【POJ 2406】 Power Strings(KMP求循环节)
【POJ 2406】 Power Strings(KMP求循环节)
| Time Limit: 3000MS | Memory Limit: 65536K | |
| Total Submissions: 40536 | Accepted: 16862 |
Description
Given two strings a and b we define a*b to be their concatenation. For example, if a = "abc" and b = "def" then a*b = "abcdef". If we think of concatenation as multiplication, exponentiation by a non-negative integer is defined in the normal way: a^0 = "" (the empty string) and a^(n+1) = a*(a^n).
Input
Each test case is a line of input representing s, a string of printable characters. The length of s will be at least 1 and will not exceed 1 million characters. A line containing a period follows the last test case.
Output
For each s you should print the largest n such that s = a^n for some string a.
Sample Input
abcd aaaa ababab .
Sample Output
1 4 3
Hint
This problem has huge input, use scanf instead of cin to avoid time limit exceed.
Source
Waterloo local 2002.07.01
之前只在比赛中接触到过循环节,还蛮频繁的。当时直接夹杂出来个最小表示。。当时挺懵的。专题做到KMP这里,惊喜的发现是个循环节(虽然起初不是按循环节写的。。。
对KMP理解突然加深了一大截,不过起初用了种类似dp的方法,借用了之前的状态(由于先写的1961 直接抓来同样的代码改改交了 发现时间好久 然后才明白了……
首先对于Next数组,Next[i]其实实在i-1上建立的,也就是i-1与其应匹配的位置上的字符匹配,如果不同就往前找,直到找到第一个匹配的字符str[j],或者找到串首,然后给Next[i]赋值j+1 表示i失配后应和str[j+1]比较
这样来看,如果通过Next来找第i个字符往前的最早匹配,其实应该观察Next[i+1] 这样其实从Next[i+1]-1到i间就是前缀串i的重复子串 也就是长为i的前缀的模式串
那么题中所求的就是长为len的前缀的模式串 也就是len/Next[len](Next数组下标从0开始
代码如下:
#include <iostream>
#include <cmath>
#include <vector>
#include <cstdlib>
#include <cstdio>
#include <cstring>
#include <queue>
#include <stack>
#include <list>
#include <algorithm>
#include <map>
#include <set>
#define LL long long
#define Pr pair<int,int>
#define fread() freopen("in.in","r",stdin)
#define fwrite() freopen("out.out","w",stdout)
using namespace std;
const int INF = 0x3f3f3f3f;
const int msz = 10000;
const int mod = 1e9+7;
const double eps = 1e-8;
char str[2333333];
int Next[2333333];
int n;
void GetNext()
{
int j,i = 0;
j = Next[0] = -1;
while(i < n)
{
while(j != -1 && str[i] != str[j]) j = Next[j];
++i,++j;
Next[i] = j;
}
}
int main()
{
//fread();
//fwrite();
while(~scanf("%s",str) && str[0] != '.')
{
n = strlen(str);
GetNext();
printf("%d\n",(n%(n-Next[n]) == 0)? n/(n-Next[n]): 1);
}
return 0;
}

========================================================================

§ 练习题:
(1) 在关于 POJ 2406 的文档节选中,提示建议用什么代替 cin 来读取输入?
(2) 一字不差地抄出上面 POJ 2406 文档节选中的一段:从含有“Sample Input”的那几个字开始,写到“然起初不是按循环节写的。。。”为止。

========================================================================

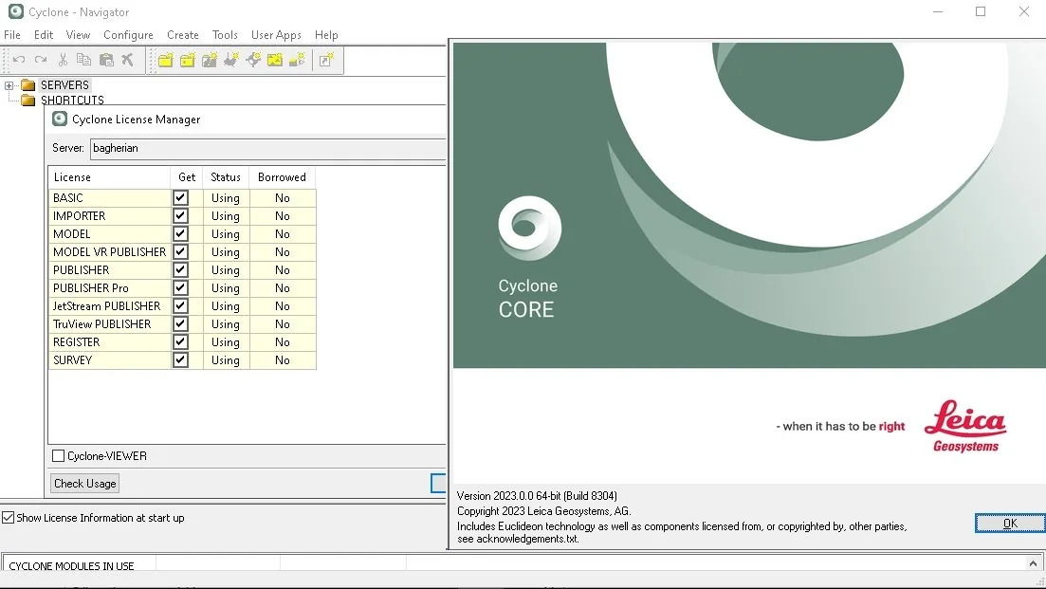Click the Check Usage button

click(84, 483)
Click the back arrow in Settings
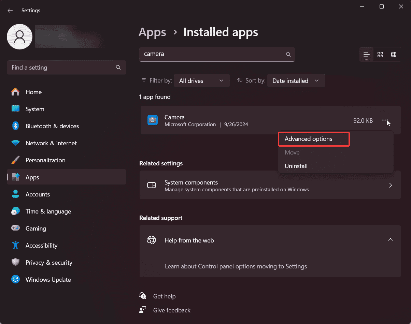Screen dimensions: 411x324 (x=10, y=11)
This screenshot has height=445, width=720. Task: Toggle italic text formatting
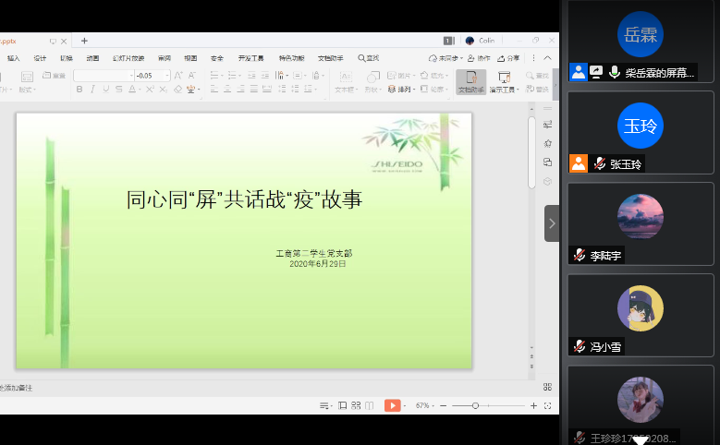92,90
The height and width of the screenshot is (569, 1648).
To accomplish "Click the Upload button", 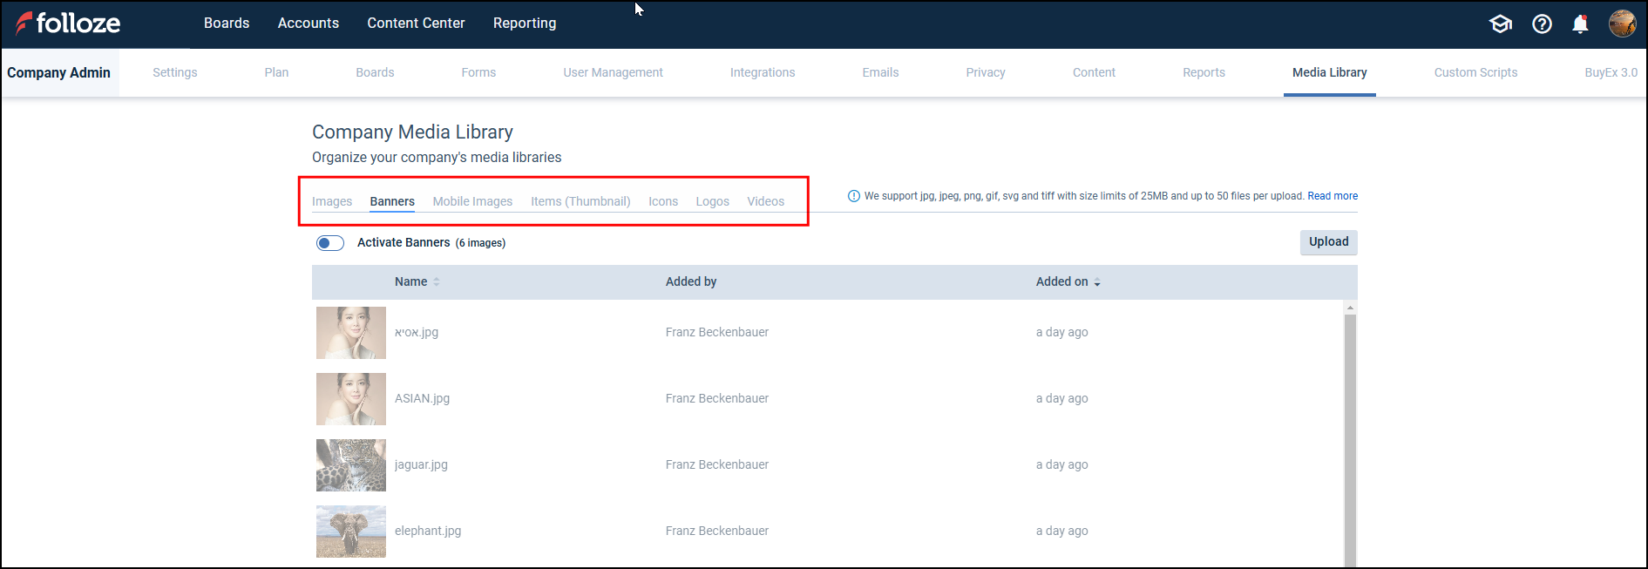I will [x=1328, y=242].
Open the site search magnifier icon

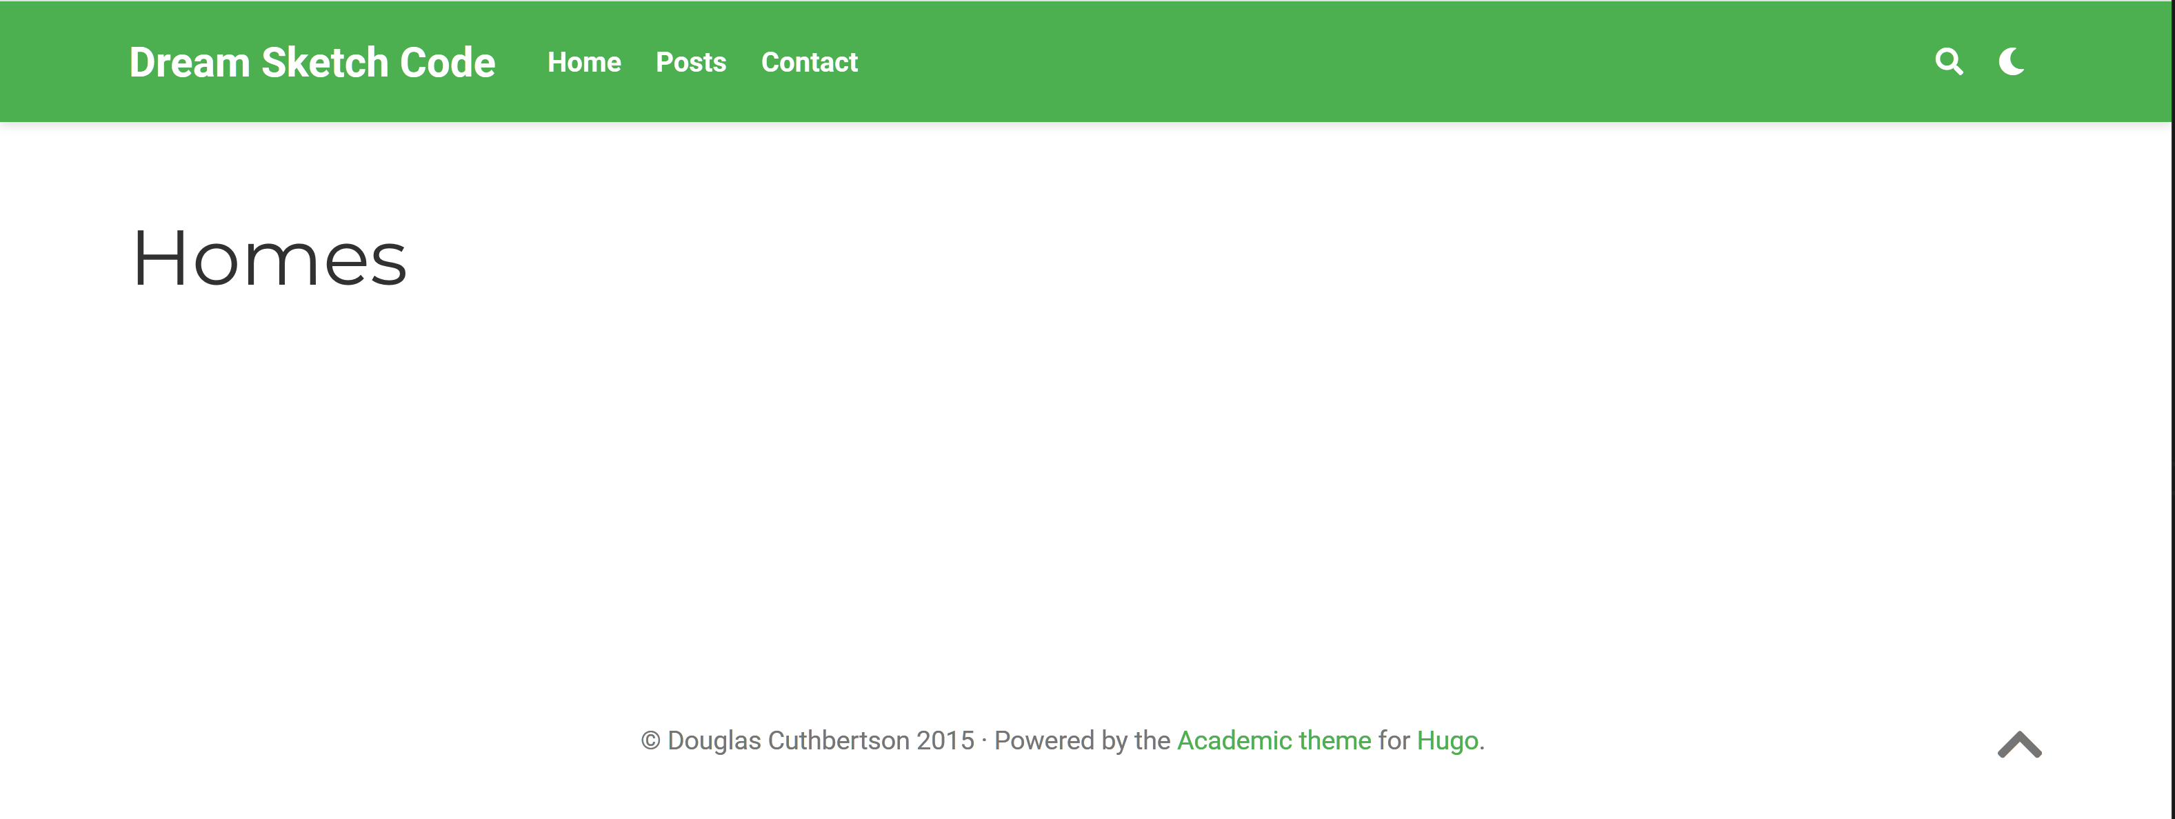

========================================================================

§ 参考答案:
(1) 用 scanf 代替 cin。

(2)
Sample Input
abcd aaaa ababab .
Sample Output
1 4 3
Hint
This problem has huge input, use scanf instead of cin to avoid time limit exceed.
Source
Waterloo local 2002.07.01
之前只在比赛中接触到过循环节,还蛮频繁的。当时直接夹杂出来个最小表示。。当时挺懵的。专题做到KMP这里,惊喜的发现是个循环节(虽然起初不是按循环节写的。。。